* WHAT YOU SHOULD DO: Repeat nothing but the lines below running from the one containing "Select the Wastebasket desktop icon" to the one containing "Click the underlined". Keep both end lines.
===== LISTED ENTRIES
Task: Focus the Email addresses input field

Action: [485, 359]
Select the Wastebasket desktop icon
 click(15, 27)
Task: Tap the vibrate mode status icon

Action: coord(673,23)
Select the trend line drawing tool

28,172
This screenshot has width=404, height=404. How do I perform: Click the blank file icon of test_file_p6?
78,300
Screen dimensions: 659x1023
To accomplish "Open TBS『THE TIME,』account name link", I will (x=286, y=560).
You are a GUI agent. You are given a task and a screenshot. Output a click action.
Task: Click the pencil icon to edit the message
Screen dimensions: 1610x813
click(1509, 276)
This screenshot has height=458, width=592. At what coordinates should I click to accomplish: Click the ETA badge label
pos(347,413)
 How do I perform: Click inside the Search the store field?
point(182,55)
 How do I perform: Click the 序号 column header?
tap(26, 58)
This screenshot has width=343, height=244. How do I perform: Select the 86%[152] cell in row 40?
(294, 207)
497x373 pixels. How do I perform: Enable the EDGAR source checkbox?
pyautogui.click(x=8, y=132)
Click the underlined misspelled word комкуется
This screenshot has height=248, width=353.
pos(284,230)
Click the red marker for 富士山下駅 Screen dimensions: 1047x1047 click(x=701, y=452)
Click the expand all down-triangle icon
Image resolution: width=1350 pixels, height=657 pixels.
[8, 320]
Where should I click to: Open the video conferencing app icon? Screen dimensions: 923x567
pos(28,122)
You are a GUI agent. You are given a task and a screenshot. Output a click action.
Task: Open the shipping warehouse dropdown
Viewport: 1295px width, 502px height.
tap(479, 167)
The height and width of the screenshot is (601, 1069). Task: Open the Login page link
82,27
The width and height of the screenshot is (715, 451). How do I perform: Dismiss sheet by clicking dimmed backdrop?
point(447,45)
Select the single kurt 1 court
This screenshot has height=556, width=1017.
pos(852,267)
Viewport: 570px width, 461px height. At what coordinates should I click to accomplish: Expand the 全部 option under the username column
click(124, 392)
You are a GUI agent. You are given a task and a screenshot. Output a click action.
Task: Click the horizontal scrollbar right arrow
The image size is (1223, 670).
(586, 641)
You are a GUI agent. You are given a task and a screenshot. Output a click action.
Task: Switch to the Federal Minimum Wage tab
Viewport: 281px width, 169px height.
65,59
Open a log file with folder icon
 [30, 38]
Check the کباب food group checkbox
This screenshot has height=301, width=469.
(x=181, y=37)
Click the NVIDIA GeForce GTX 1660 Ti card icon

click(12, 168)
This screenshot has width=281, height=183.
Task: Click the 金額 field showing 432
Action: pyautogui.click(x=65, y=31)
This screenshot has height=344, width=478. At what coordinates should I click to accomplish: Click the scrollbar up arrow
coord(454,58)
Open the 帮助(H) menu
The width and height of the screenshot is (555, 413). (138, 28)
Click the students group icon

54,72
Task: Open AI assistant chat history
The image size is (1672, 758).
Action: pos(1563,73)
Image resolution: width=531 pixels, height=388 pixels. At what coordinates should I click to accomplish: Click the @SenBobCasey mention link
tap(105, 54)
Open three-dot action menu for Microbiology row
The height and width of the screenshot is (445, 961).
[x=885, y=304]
==========
* SOLUTION:
Select the Wastebasket desktop icon
 click(15, 27)
Task: Tap the vibrate mode status icon

Action: coord(673,23)
Select the trend line drawing tool

28,172
This screenshot has width=404, height=404. How do I perform: Click the blank file icon of test_file_p6?
78,300
Screen dimensions: 659x1023
To accomplish "Open TBS『THE TIME,』account name link", I will (x=286, y=560).
You are a GUI agent. You are given a task and a screenshot. Output a click action.
Task: Click the pencil icon to edit the message
Screen dimensions: 1610x813
click(1509, 276)
This screenshot has height=458, width=592. At what coordinates should I click to accomplish: Click the ETA badge label
pos(347,413)
 How do I perform: Click inside the Search the store field?
point(182,55)
 How do I perform: Click the 序号 column header?
tap(26, 58)
This screenshot has width=343, height=244. How do I perform: Select the 86%[152] cell in row 40?
(294, 207)
497x373 pixels. How do I perform: Enable the EDGAR source checkbox?
pyautogui.click(x=8, y=132)
Click the underlined misspelled word комкуется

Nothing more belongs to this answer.